Expression of CTLA-4–FasL and ß2m–FasL fusion proteins
Two FasL-containing fusion proteins, CTLA-4–FasL and ß2m–FasL, were produced using chimeric coding sequences. The CTLA-4–FasL fusion protein, incorporating as its second component the ectodomain of human CTLA-4, was designed with dual functions in mind: (i) binding to, and thereby masking of, resident B7-1/B7-2 (CD80/CD86) on APC surfaces, and (ii) conferring pro-apoptotic trans signaling activity to APC (with the membrane-anchored FasL on APC signaling to the Fas receptor on responding T cells). ß2m–FasL was developed as a FasL-containing, control fusion protein lacking the capacity to engage B7 proteins. These two fusion proteins were produced by stably transfecting the respective chimeric coding sequences, carried in EBV episomal expression vectors, into 293 human embryonic kidney cells (see Methods). The 293 cells were chosen for producing these FasL-containing fusion proteins since this cell line has been used previously with success for the expression of functional sFasL trimers (13). Of note, a Flag epitope tag was incorporated into ß2m–FasL (in between the ß2m and FasL sequences) in order to facilitate molecular analyses and permit antibody cross-linking (with anti-Flag mAb) of this fusion protein in some experiments (vide infra). Secretion of the two fusion proteins from transfectant cell lines was quantitated using a FasL-specific ELISA, with levels in 5–6-day conditioned media ranging from 0.1 to 1.0 µg/ml (data not shown).

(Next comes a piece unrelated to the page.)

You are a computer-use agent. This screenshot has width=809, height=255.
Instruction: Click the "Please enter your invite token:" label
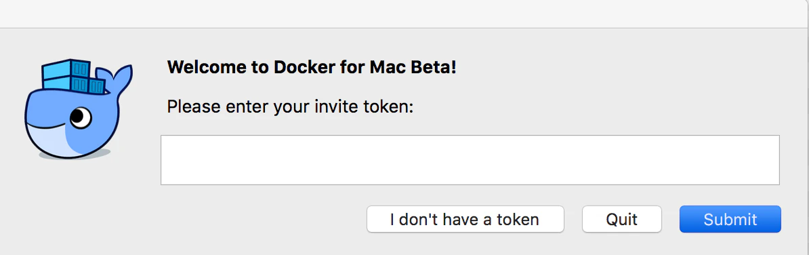[x=291, y=107]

Both FasL and CTLA-4 proteins form multimers in their native forms, existing as non-covalently-associated homotrimers and disulfide-linked homodimers respectively. The multimerization status of the CTLA-4–FasL fusion protein was first evaluated via immunoblotting experiments. Conditioned media from two CTLA-4–FasL transfectant clones were processed for SDS–PAGE and immunoblotting with FasL-specific antiserum, in the presence or absence of reducing agent. In the absence of reducing agent, two prominent ~70–90 kDa molecular species, along with a weaker one at ~45 kDa, were detected (Fig. 1AGo). In contrast, in the presence of reducing agent, the larger bands disappeared, leaving only the ~45 kDa band. As expected, no significant FasL immunoreactivity was detected in conditioned media from a negative control, i.e. vector-only 293 cell transfectants. This finding was consistent with the presence of inter-chain disulfide bridges between ~45 kDa CTLA-4–FasL monomers.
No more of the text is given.